世界で初めて陸に上がった謎の生物とは?

とことんまっすぐな道。さすが、大陸!

 初日、西オーストラリア第2の都市ジェラルトンでのランチタイム、チームリーダーの女性ドライバーがまだ表情の硬い参加者に向かって、「ハ~イみんな、自己紹介しましょう。名前、国籍、年齢、旅の目的を言ってね」。

 参加者はドイツ、イギリス、イタリア、台湾、日本など多国籍、年代は1980年代後半~90年代生まれの若者たち。彼らより年齢が一周も二周も回っちゃっているのは私のみで、1名の英国男子以外は、ドライバーを含め女性ばかりの10名編成。
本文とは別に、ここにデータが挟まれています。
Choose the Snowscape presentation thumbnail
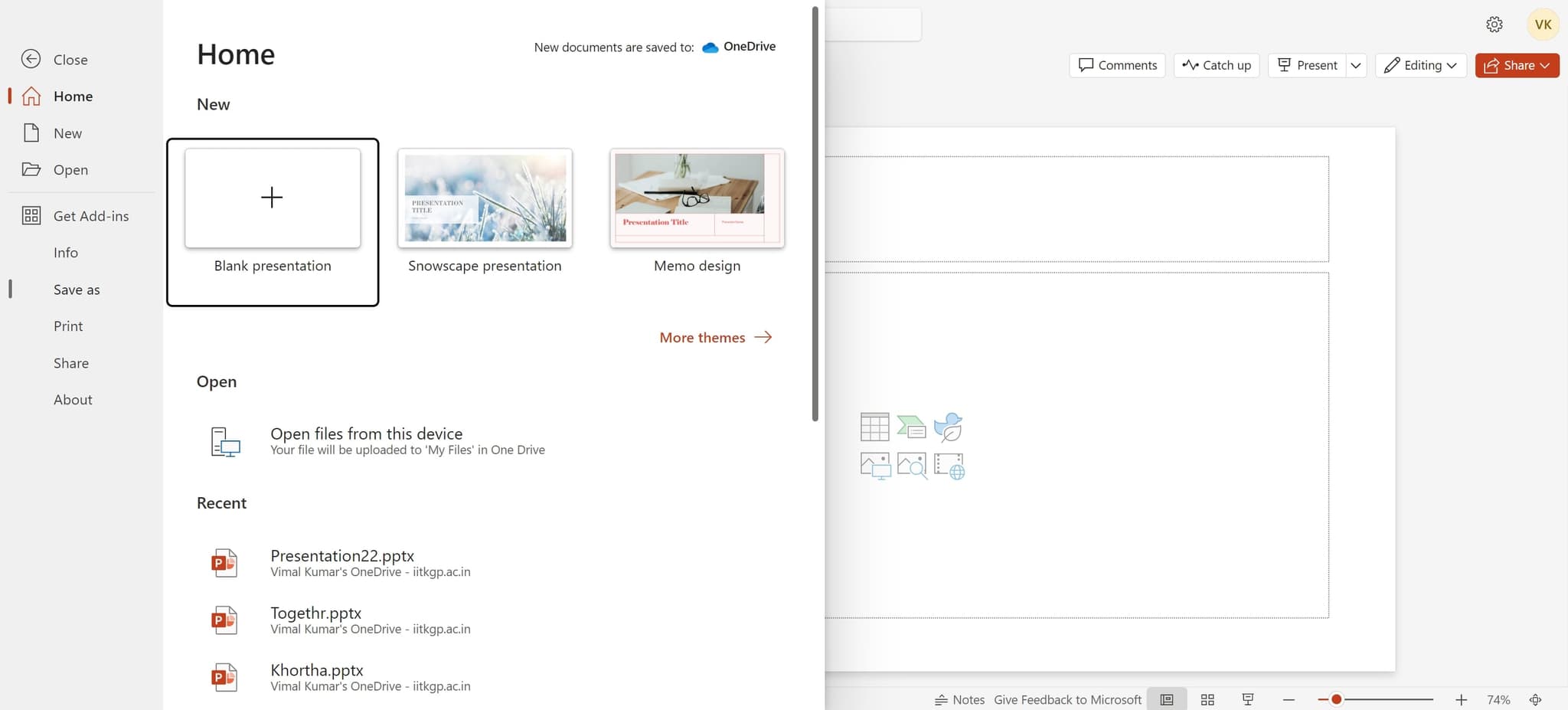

 ランチ後も、メンバーでぎゅうぎゅう詰めのミニバンは、ひたすら北上を続けます。

 それにしても、オーストラリアはさすが、大陸です。車窓を流れていくのは、どこまでも続くまっすぐな道。変化のあまりない、スケールの大きな風景の中に、時折野生のエミューが歩いていることも。また、車中(というか、私のバッグ内)に巨大なクモも出現。自然が濃いです。
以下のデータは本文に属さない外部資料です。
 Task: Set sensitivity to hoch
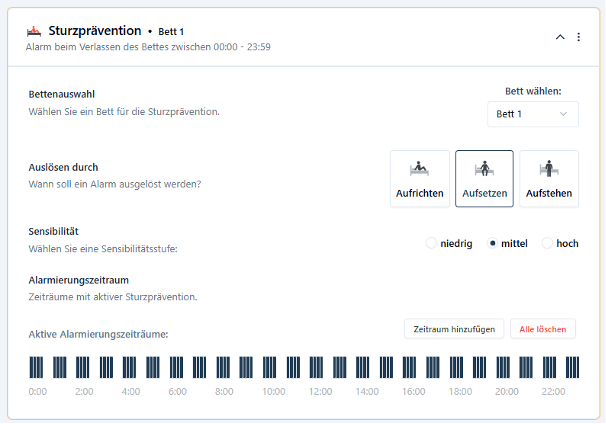point(547,243)
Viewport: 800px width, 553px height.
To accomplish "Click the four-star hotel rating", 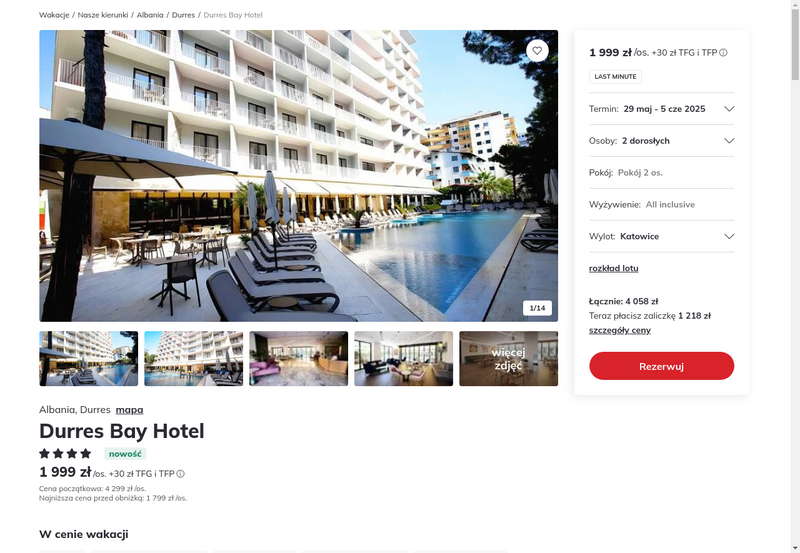I will click(x=65, y=454).
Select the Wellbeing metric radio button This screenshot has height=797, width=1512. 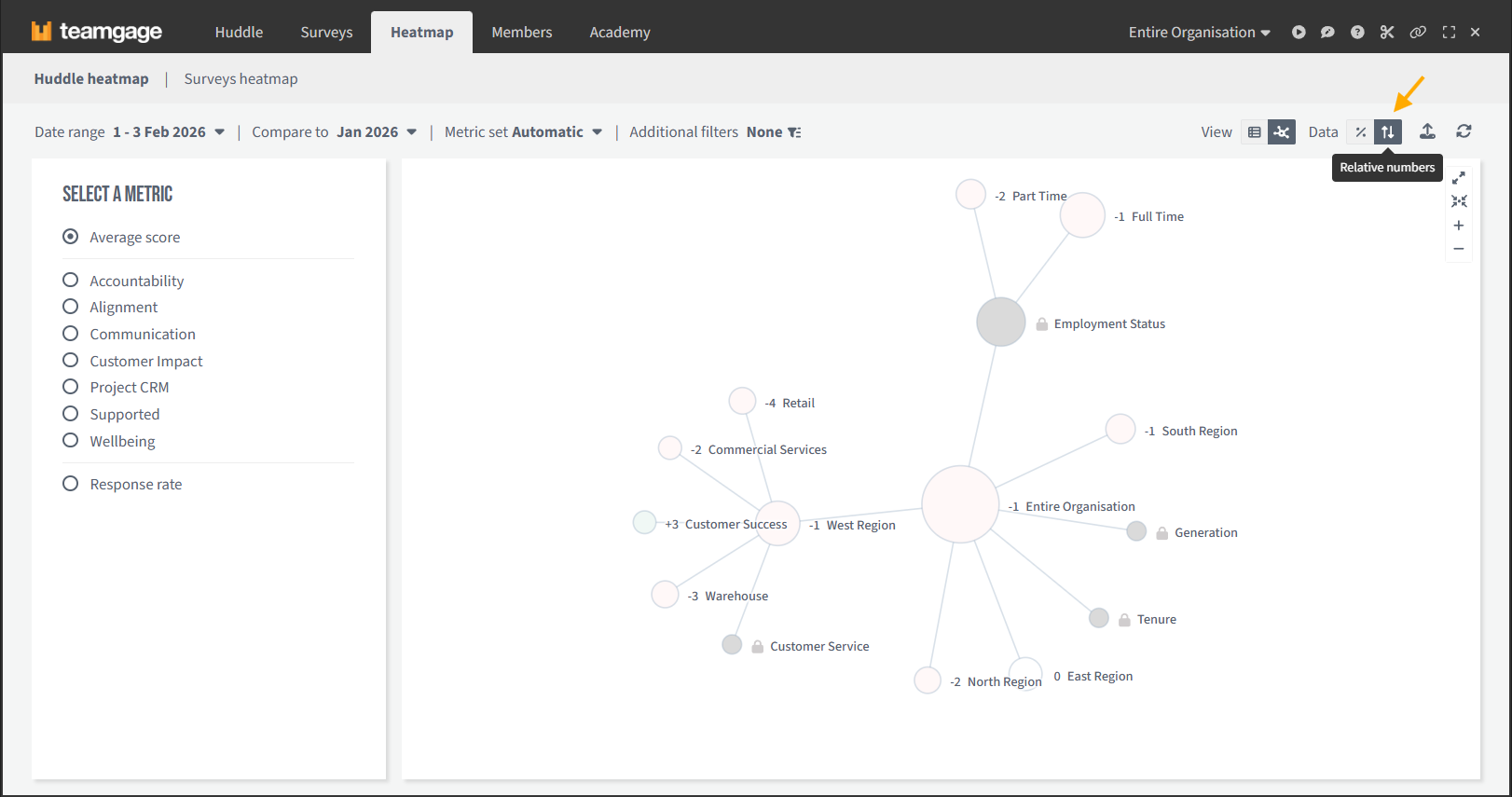point(70,441)
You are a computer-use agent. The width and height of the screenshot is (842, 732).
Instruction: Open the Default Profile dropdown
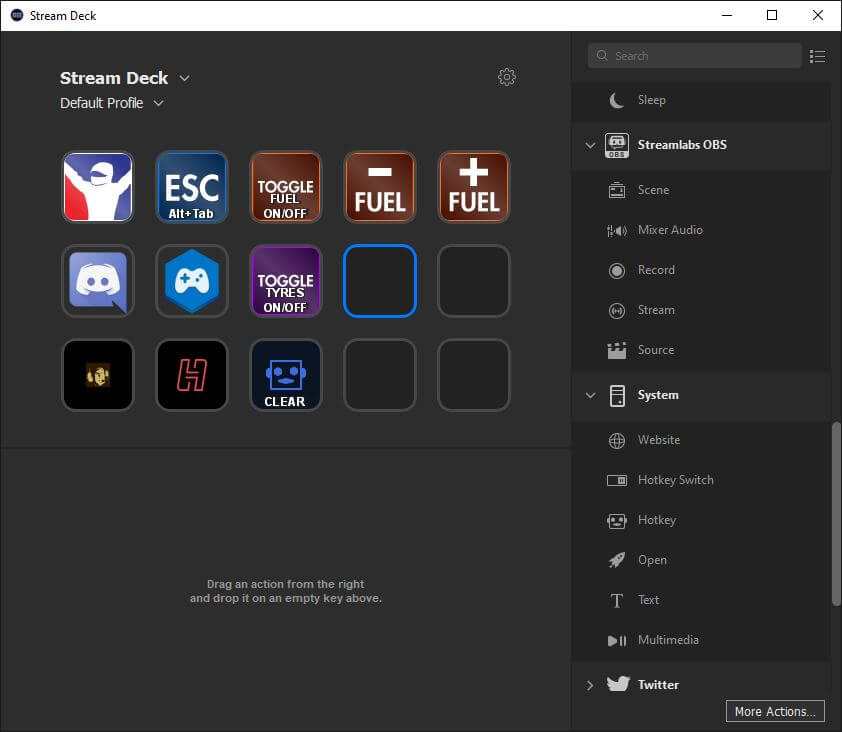158,103
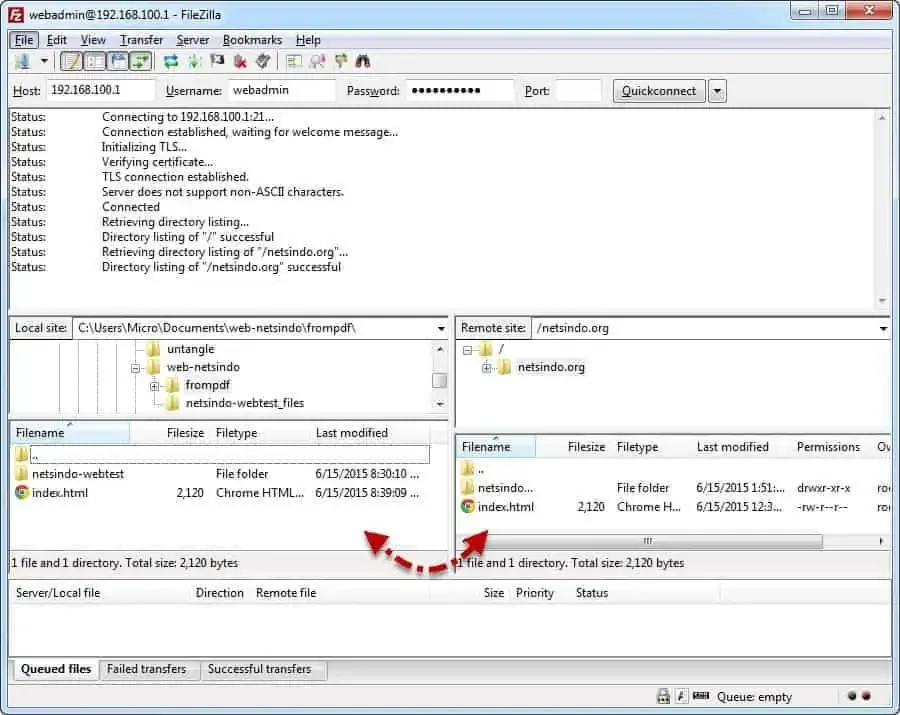Toggle local directory tree display
Screen dimensions: 900x715
[x=95, y=62]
バッグの中の巨大グモに騒いでしまい、車を脇道へ停めることに。そこで、スタック。私のせいで、申し訳ない……。
地上に上がった最初の生物が見られると聞き、ハメリンプールへ。

 奇岩群のピナクルズや、雄大な渓谷が広がるカルバリー国立公園も、大感動スポットなのですが、やはりハイライトは世界遺産のシャークベイ! 中でも地味にスゴイのが、ハメリンプールです。

岩場に見えるけれど、これが生きているストロマトライト。働きかけたら、反応するものだけが、生物だけじゃないのですね。

 塩分が通常の2倍の濃さの浅瀬に、岩のようなモノが点在しているのですが、実はこれら、ストロマトライトという生き物なのです。どう見ても、岩場なのですが、35億年前に最初に地上に上がった生命体で、いまだ成長を続けているそう。

 「100年後に来れば、成長しているのがわかるんじゃない?」と、チームリーダー。かつては、その希少さを知らずに、うっかり船の桟橋を架けてしまったこともあったとか。今は水上に架けられた遊歩道から間近で見られるよう、整備がされています。